*** DATA Section Begins ***

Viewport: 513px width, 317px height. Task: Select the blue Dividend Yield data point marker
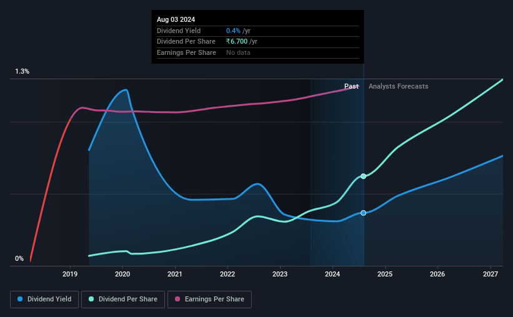363,213
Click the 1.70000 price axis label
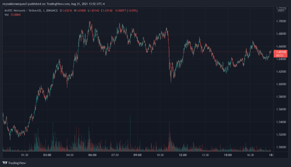 click(281, 21)
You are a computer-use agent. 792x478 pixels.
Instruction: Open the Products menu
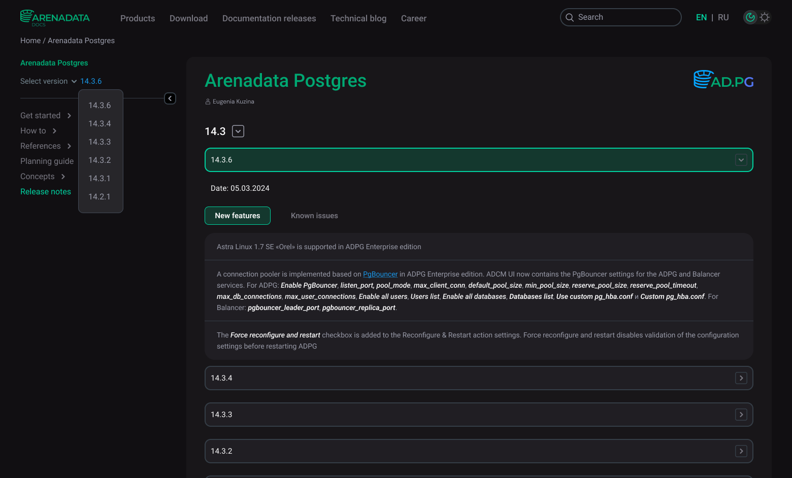point(138,18)
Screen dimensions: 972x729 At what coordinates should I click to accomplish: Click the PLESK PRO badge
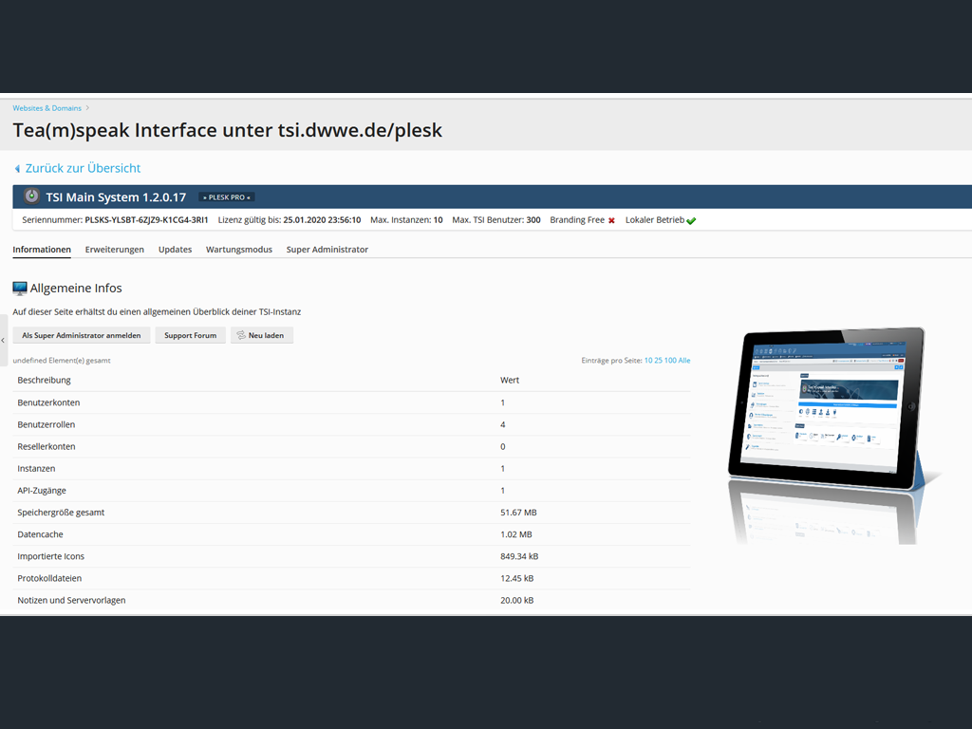(x=227, y=197)
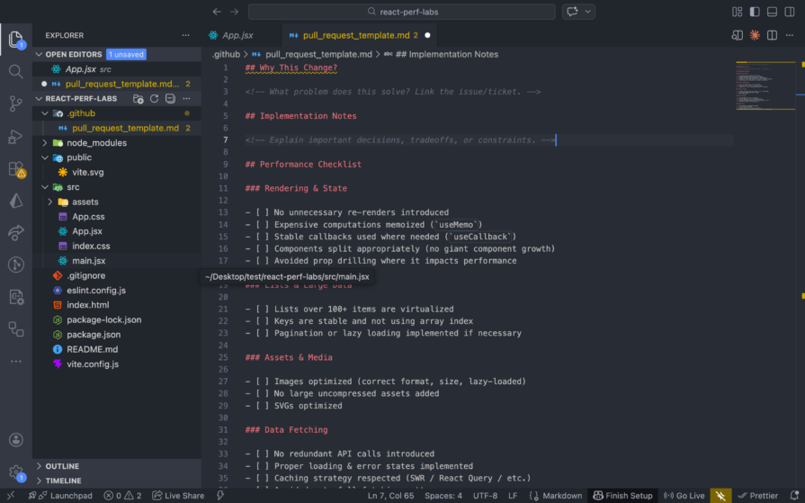The image size is (805, 503).
Task: Click the New Folder icon in explorer header
Action: [139, 98]
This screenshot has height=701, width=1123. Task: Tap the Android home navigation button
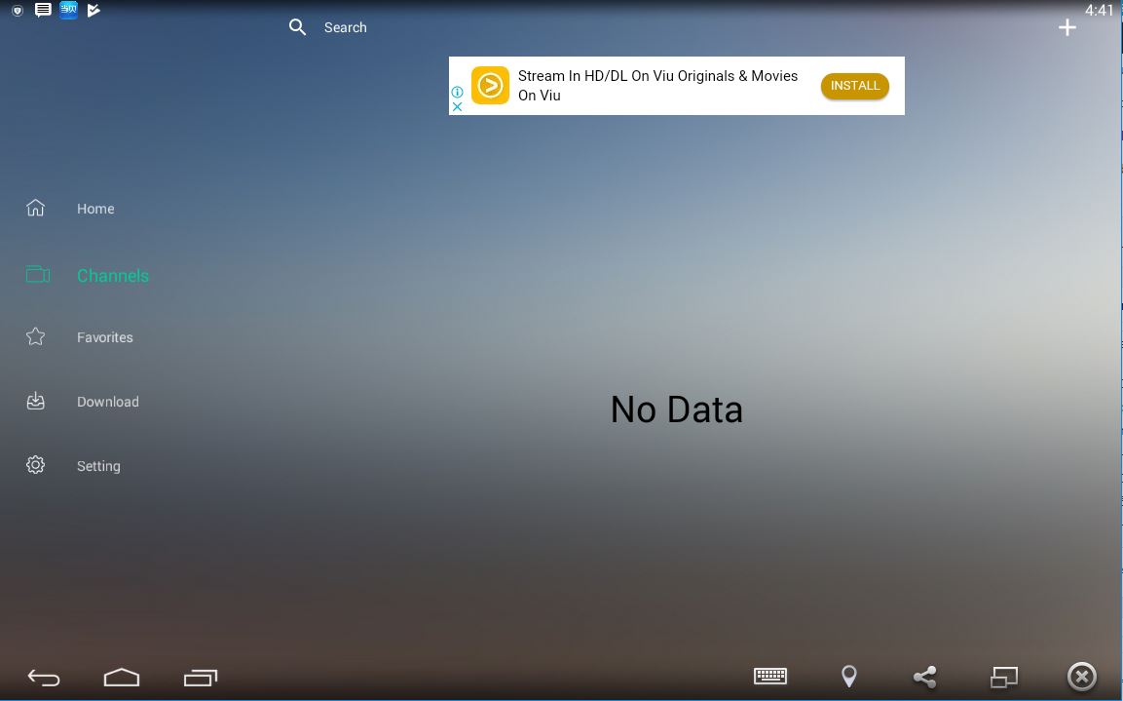click(x=122, y=677)
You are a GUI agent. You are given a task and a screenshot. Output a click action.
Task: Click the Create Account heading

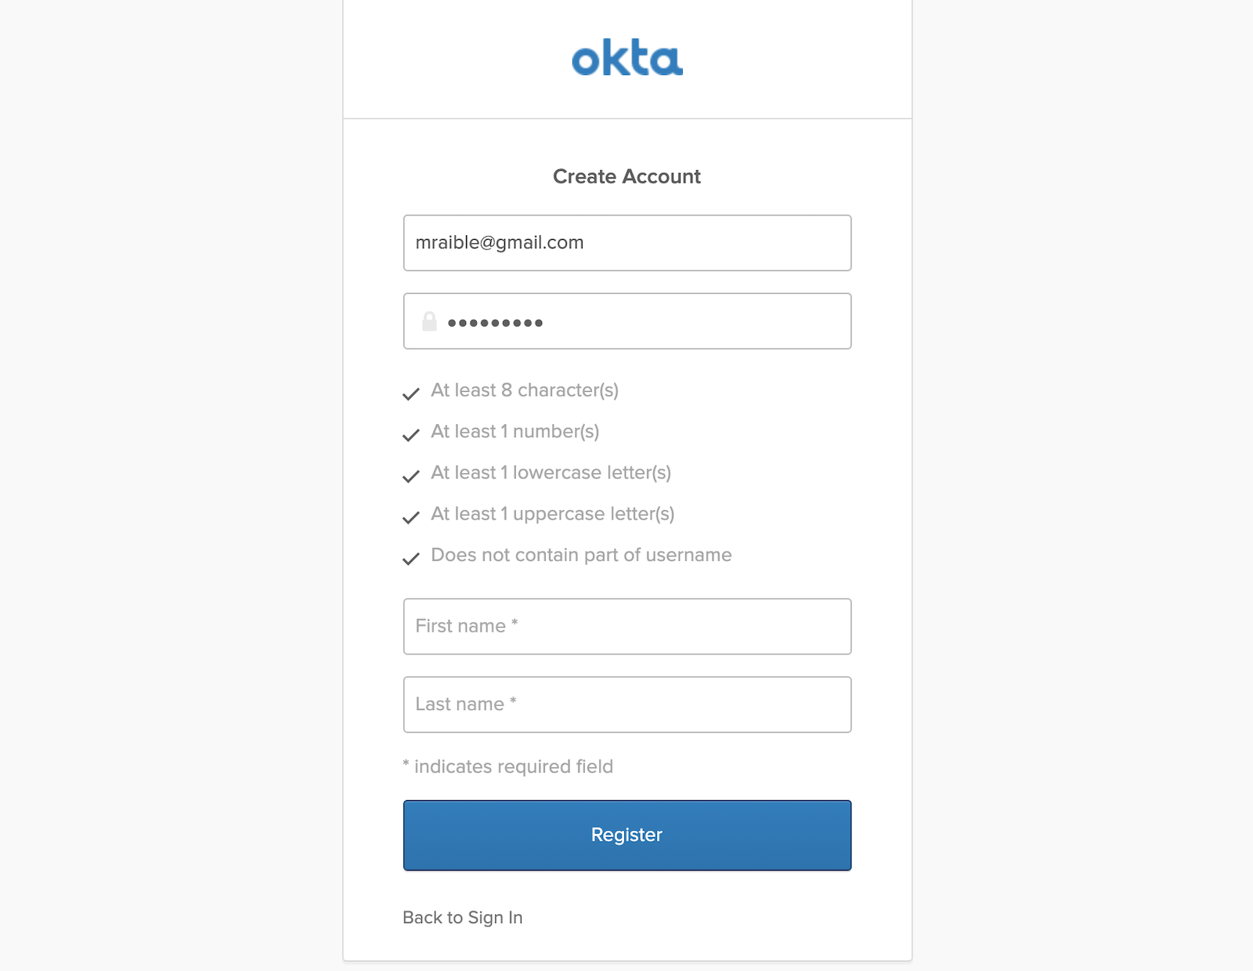tap(627, 176)
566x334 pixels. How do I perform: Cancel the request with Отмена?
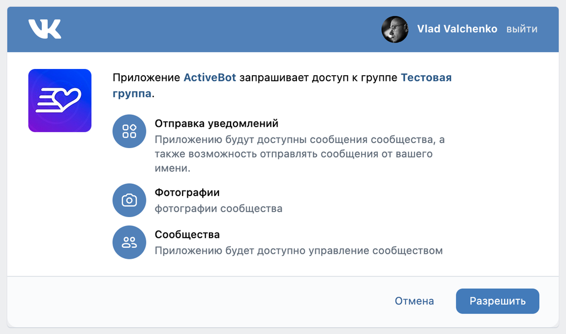tap(414, 301)
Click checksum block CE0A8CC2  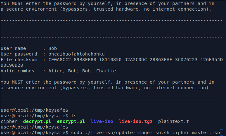[x=59, y=60]
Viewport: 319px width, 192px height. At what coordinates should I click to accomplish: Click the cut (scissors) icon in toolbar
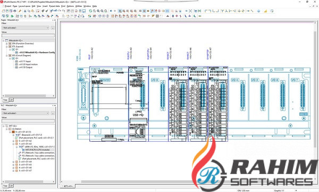tap(25, 11)
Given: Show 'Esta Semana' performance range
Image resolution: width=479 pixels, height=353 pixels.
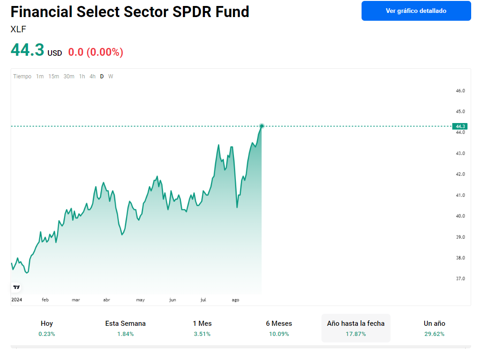Looking at the screenshot, I should point(125,328).
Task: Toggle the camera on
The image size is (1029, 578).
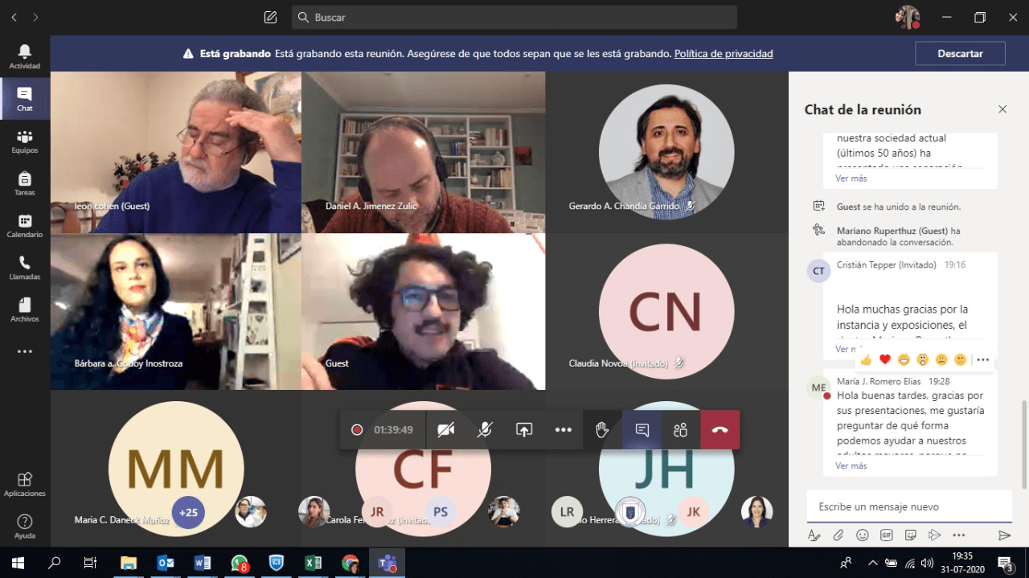Action: pos(445,430)
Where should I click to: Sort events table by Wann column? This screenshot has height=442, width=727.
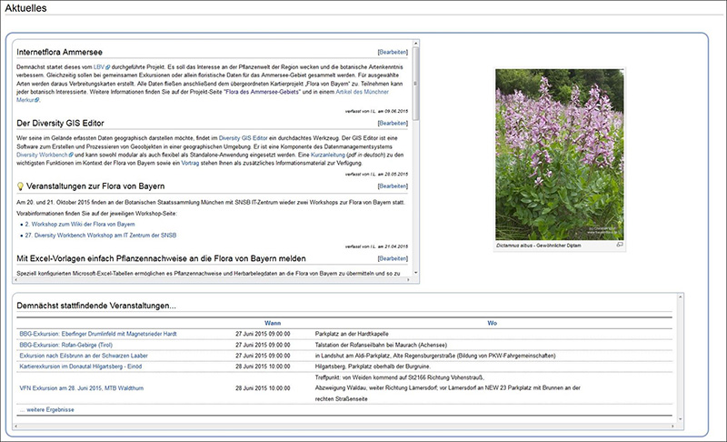click(x=273, y=323)
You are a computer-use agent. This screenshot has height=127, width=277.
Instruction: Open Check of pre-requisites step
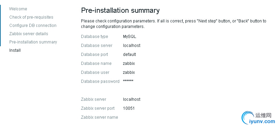click(x=31, y=17)
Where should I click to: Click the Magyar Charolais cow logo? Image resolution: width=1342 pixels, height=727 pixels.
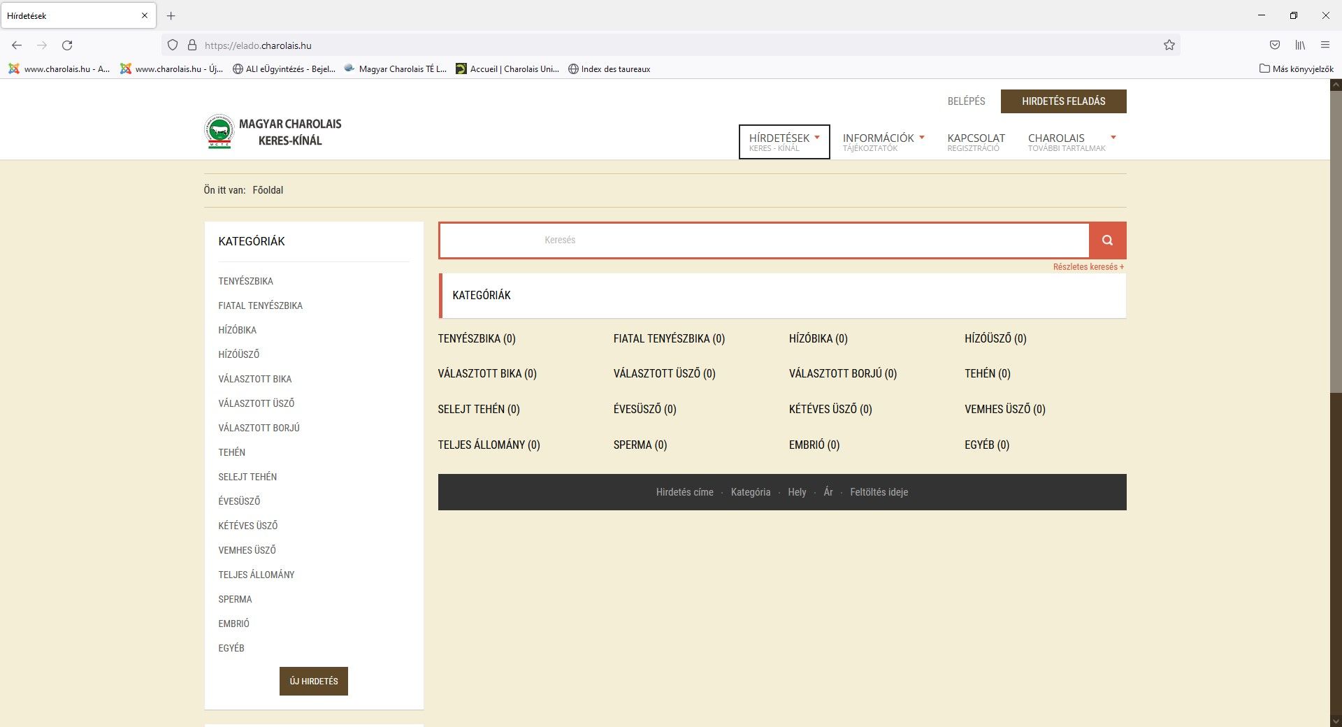click(x=219, y=131)
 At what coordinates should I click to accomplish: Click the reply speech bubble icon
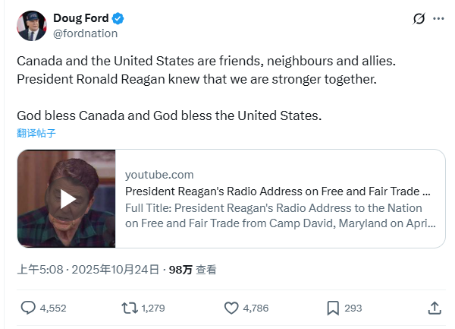coord(28,308)
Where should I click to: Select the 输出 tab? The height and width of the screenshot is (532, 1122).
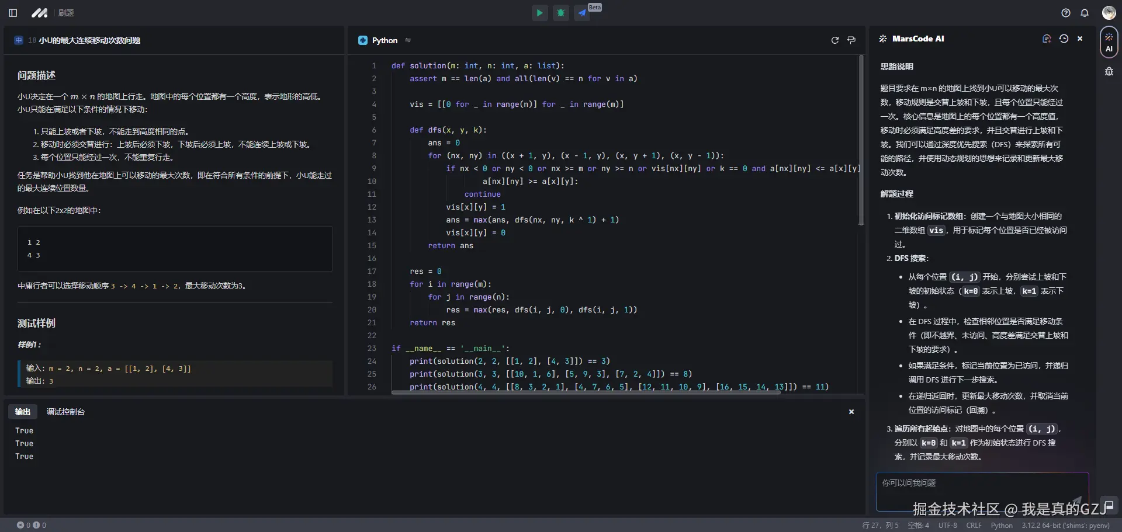(x=23, y=412)

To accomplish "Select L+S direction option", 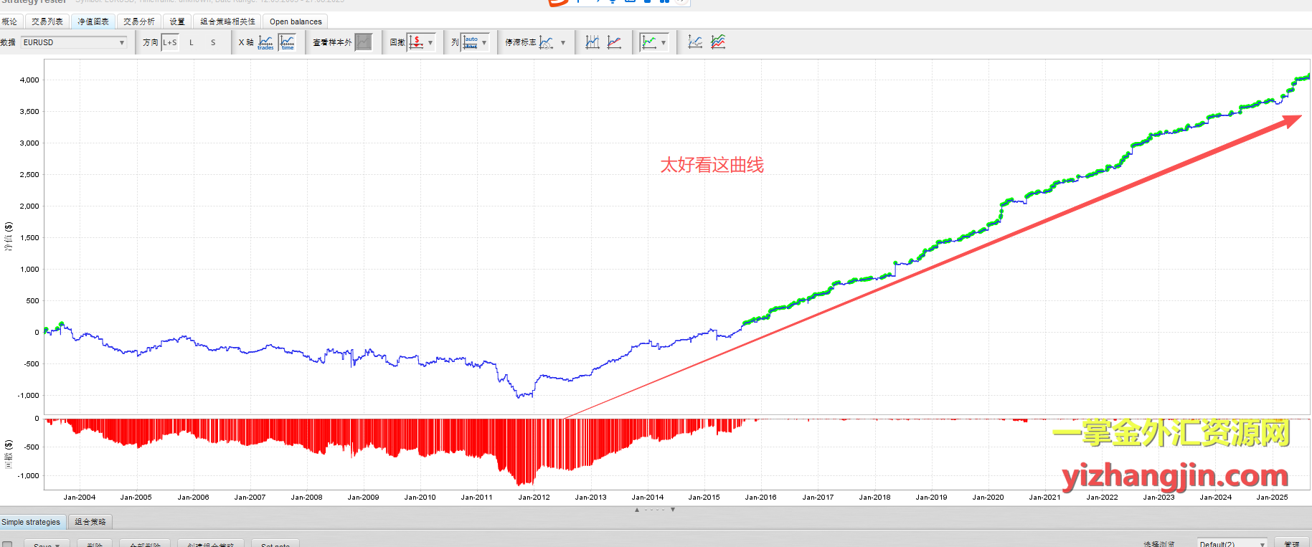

*** DATA Section Ends ***

◆ WHAT IS NEEDED:
From the entries above, tally every line holding the string "agent". Give only the count.

◆ TASK RESULT:
3